Hopes are high that the US president will come to Cork as part of what is expected to be a two or three-day visit in which his wife Michelle will meet children at a number of schools around the country.
As details of the presidential trip are worked out by governments both sides of the Atlantic, US Secretary of State Hillary Clinton said she would “love to” accompany the president if her schedule allowed.
It is uncertain if the president will visit Enda Kenny’s home county of Mayo. It’s more likely that Vice-President Joe Biden will travel to the county, where his mother came from, when he pays an official visit later in the year.
Hopes that the president will visit Cork were given a massive boost after he mentioned anti-slavery campaigner Frederick Douglass during his St Patrick’s Day reception in the White House.
While the president is expected to visit his ancestral home in Moneygall, Co Offaly, influential Irish-American politicians working on a human rights initiative in Cork in honour of Douglass said his comments are hugely significant.
Mr Obama said Douglass and emancipator Daniel O’Connell “shared a universal desire for freedom; one that cannot be contained by language or culture or even the span of an ocean”.

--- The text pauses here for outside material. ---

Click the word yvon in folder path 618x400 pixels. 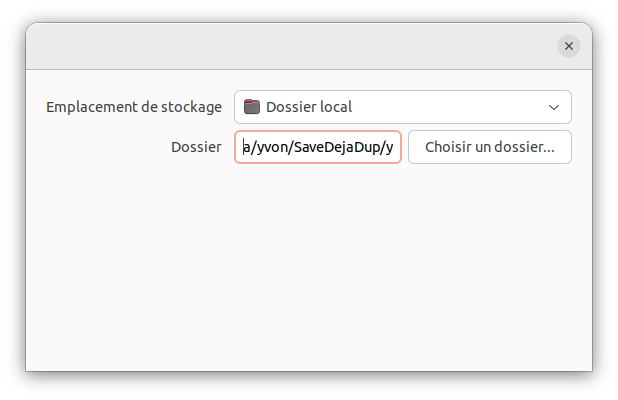pyautogui.click(x=271, y=148)
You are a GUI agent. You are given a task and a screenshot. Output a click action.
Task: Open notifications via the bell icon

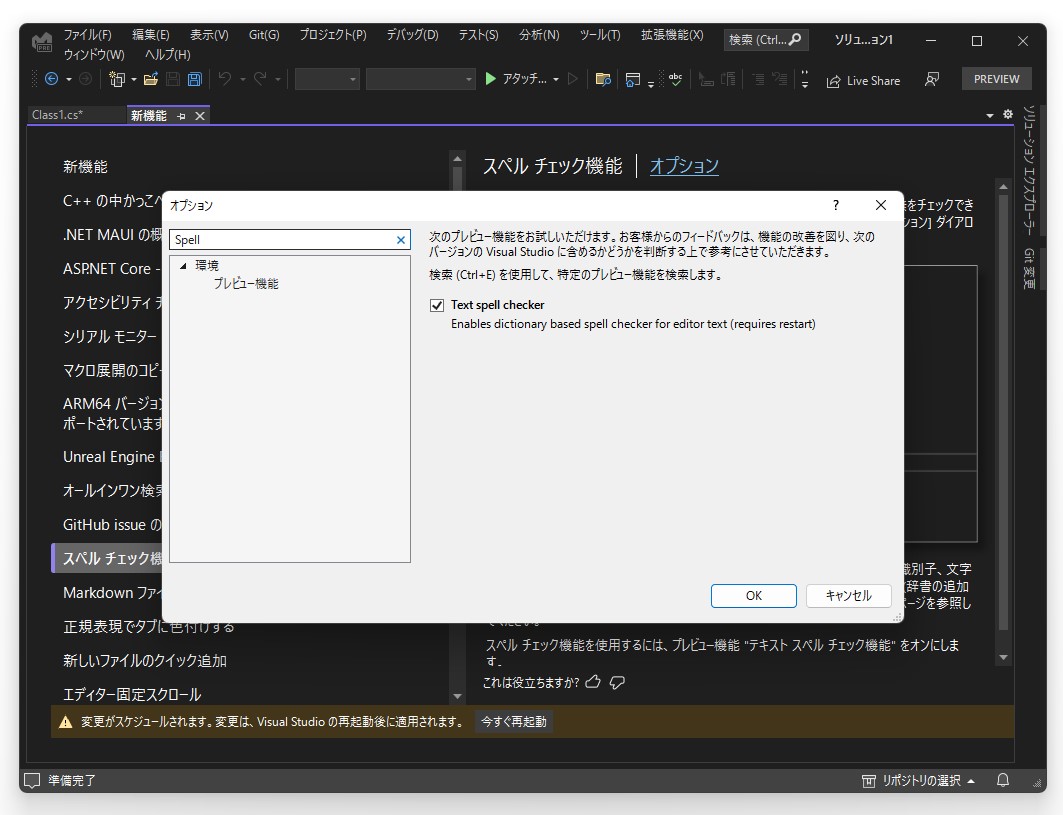1001,780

“Stories like this remind us just how deeply intertwined our two nations are,” he said.
Four US congressmen including Joseph Crowley, a six-term member of the US House of Representatives and co-chair of the house’s committee for Irish affairs, have now formally invited the president to visit Leeside to unveil the Frederick Douglass Monument and Memorial Lecture Series in University College Cork.
“The statue will be the first monument in Ireland honouring an African- American, and as such will serve as a powerful symbol of the shared history between Irish-Americans and African-Americans,” said Mr Crowley.

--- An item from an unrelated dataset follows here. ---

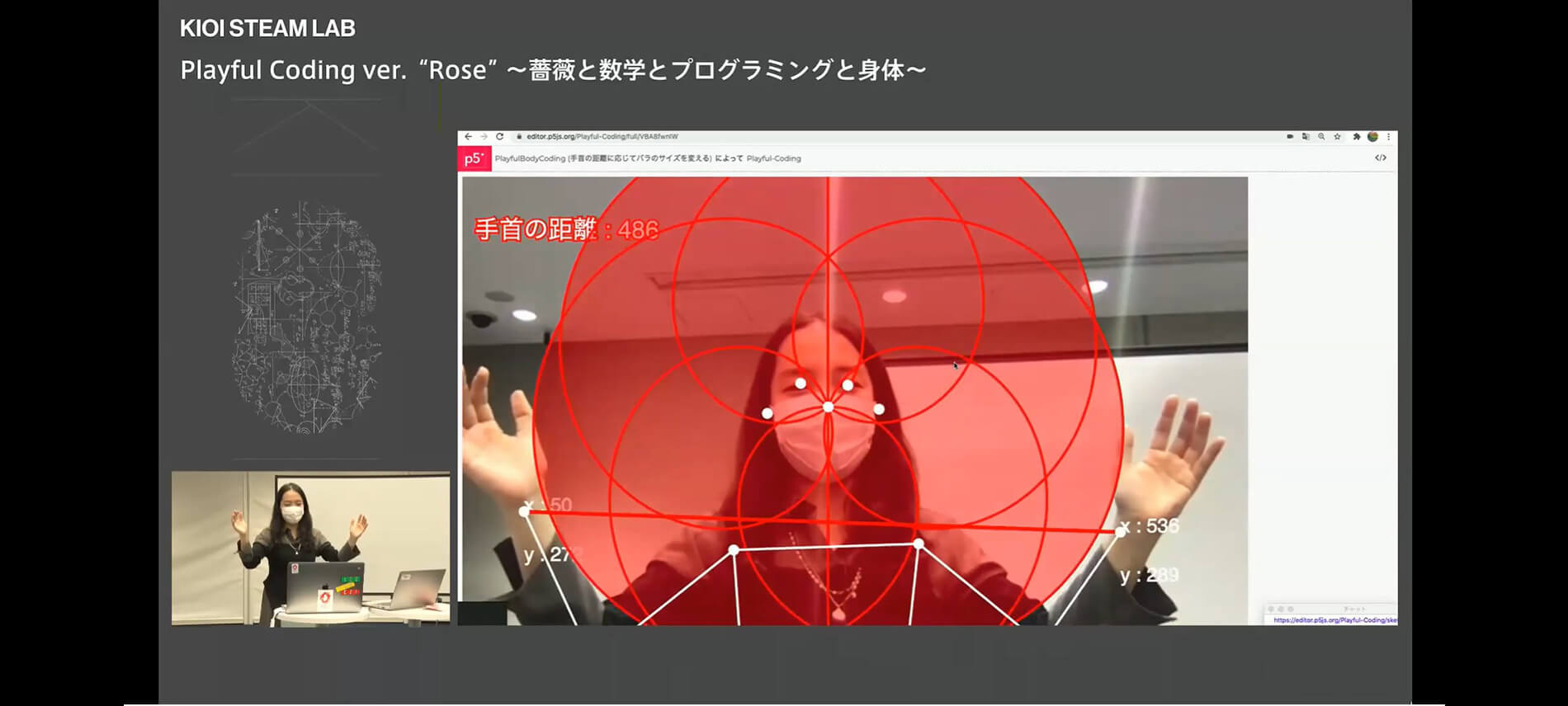Click the camera indicator icon in address bar
Viewport: 1568px width, 706px height.
click(1290, 137)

Taoiseach Enda Kenny said last night that the visit means Mr Obama “believes in Ireland” and it is now time to start believing in ourselves. He said no country could expect to have the British queen and the American president visit within a week of each other, and it is a huge opportunity for Irish tourism, Irish business and the Irish people.
Mr Kenny said when Mr Obama referred to offering Ireland “practical assistance”, he meant close co-operation.